Good for you ingredients

Potatoes

Potatoes are filled with nutrients and antioxidants that break down free radicals, which can cause disease in our bodies.  The skins are loaded with minerals our bodies need, so DON’T PEEL THOSE POTATOES!  =)  Potatoes get a bad rap for being a “simple carb” or starch that can cause weight gain, but that’s not true.  I think potatoes often get a bad rap because of the WAY they are cooked. Potatoes contain resistant starches, which our bodies don’t break down immediately and instead feed the good bacteria in our guts. Along with the fiber in potatoes, these resistant starches help us feel full longer and do not spike blood sugar.  Instead they help to remove excess blood sugar from the body after a meal, improving insulin resistance.  So to all the tater-haters, think again about these tasty spuds!

summer-potatoes-2

Other options for cooking

  • No grill? No problem.  These potatoes are delicious roasted in the oven as well.  After oiling and seasoning the potatoes, spread them out in an even layer on a baking sheet covered in parchment paper and roast at 400 for 20-25 minutes.  Stir midway through cooking.

Notes & Helpful Tips

  • If you have the time, it is best to dice the potatoes then soak them in a bowl of cold water seasoned with a tablespoon of salt for 30 minutes, up to 2 hours.  This helps to breakdown the starches, resulting in a crispier potato.  The salted water also allows the potato to absorb the salty flavoring throughout.
  • Dice, slice, halves or quarters?  Whatever your preference, just try to be consistent in the size (for even cooking) and know that the larger your potato the longer it will take to cook.
  • Avocado oil has a high smoke point (up to 500 degrees), which makes it a great oil for grilling.  A high smoke point means an oil can withstand higher cooking temperatures before it “burns” and smokes which starts to put off harmful carcinogens right into your food.  You can check out this blog post for more information about cooking oil smoke points and other oils you can use.

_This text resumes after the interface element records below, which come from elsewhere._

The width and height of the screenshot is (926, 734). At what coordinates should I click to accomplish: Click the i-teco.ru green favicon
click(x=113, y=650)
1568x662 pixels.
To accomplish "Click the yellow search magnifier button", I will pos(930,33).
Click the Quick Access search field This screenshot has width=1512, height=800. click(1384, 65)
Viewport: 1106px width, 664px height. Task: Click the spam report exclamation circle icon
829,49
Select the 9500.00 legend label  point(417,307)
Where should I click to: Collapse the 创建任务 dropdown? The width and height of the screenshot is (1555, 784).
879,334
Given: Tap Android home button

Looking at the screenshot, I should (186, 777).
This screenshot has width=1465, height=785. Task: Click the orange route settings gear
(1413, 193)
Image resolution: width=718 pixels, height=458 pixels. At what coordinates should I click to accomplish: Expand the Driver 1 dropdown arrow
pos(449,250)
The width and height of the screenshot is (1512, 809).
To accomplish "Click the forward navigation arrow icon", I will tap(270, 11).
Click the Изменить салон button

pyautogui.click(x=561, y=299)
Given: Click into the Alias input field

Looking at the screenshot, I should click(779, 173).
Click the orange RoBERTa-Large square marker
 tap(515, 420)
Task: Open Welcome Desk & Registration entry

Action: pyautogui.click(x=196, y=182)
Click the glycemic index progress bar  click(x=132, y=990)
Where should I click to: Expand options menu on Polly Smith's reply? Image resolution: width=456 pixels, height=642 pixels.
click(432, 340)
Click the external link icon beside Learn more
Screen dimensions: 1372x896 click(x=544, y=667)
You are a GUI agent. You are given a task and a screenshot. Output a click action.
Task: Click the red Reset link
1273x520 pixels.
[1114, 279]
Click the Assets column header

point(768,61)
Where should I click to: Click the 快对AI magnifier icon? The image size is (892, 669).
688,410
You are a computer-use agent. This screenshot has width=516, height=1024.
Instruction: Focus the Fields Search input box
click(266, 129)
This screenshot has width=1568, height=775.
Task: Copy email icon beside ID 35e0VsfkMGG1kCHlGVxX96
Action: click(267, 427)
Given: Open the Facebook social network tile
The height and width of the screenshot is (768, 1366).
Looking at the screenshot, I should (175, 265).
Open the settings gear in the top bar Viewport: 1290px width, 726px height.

How to Store & Reheat Potatoes

  • To store:  Refrigerate leftover potatoes for up to 5 days.
  • To freeze:  I do not recommend freezing leftover potatoes as they get mushy and blah!  Ever had a leftover french fry?  Yea, same.
  • To reheat:  Toss leftover potatoes in the oven at 350 degrees until heated through.   
grill-basket

Grilled Summer Potatoes

These grilled potatoes are creamy and sweet inside and crispy and salty on the outside.  And guess what?  They’re healthy!  A delicious summer side dish that pairs well with…well just about anything! 

Ingredients

  • 6 medium red skin (Yukon gold potatoes will also work)
  • 1/2 cup Avocado oil
  • 1 tsp smoked paprika
  • 1 tsp garlic powder
  • 1 TB nutritional yeast flakes
  • 1 TB dried parsley or 7–8 leaved of fresh, chopped
  • salt & pepper to taste

Instructions

  1. Turn on grill and start to preheat to around 400-425 degrees.
  2. Place diced potatoes into a large mixing bowl.  Drizzle with avocado oil, making sure all potatoes are well coated.  Add more oil if needed.
  3. Add in paprika, garlic powder, nutritional yeast flakes, parsley, salt & pepper. Stir.
  4. Once potatoes are coated well, place them into a grill basket.
  5. Carefully place grill basket directly on the grill rack and close. Cook 30-35 minutes, until potatoes are tender.  Check and stir occasionally.
  6.  Once potatoes are cooked, carefully remove the grill basket and pour potatoes into a serving dish and serve immediately.  *Note: Don’t forget to turn off your grill!  It happens!

Notes

  • If you have the time, it is best to dice the potatoes then soak them in a bowl of cold water seasoned with a tablespoon of salt for 30 minutes, up to 2 hours.  This helps to breakdown the starches, resulting in a crispier potato.  The salted water also allows the potato to absorb the salty flavoring throughout.
  • Dice, slice, halves or quarters?  Whatever your preference, just try to be consistent in the size (for even cooking) and know that the larger your potato the longer it will take to cook.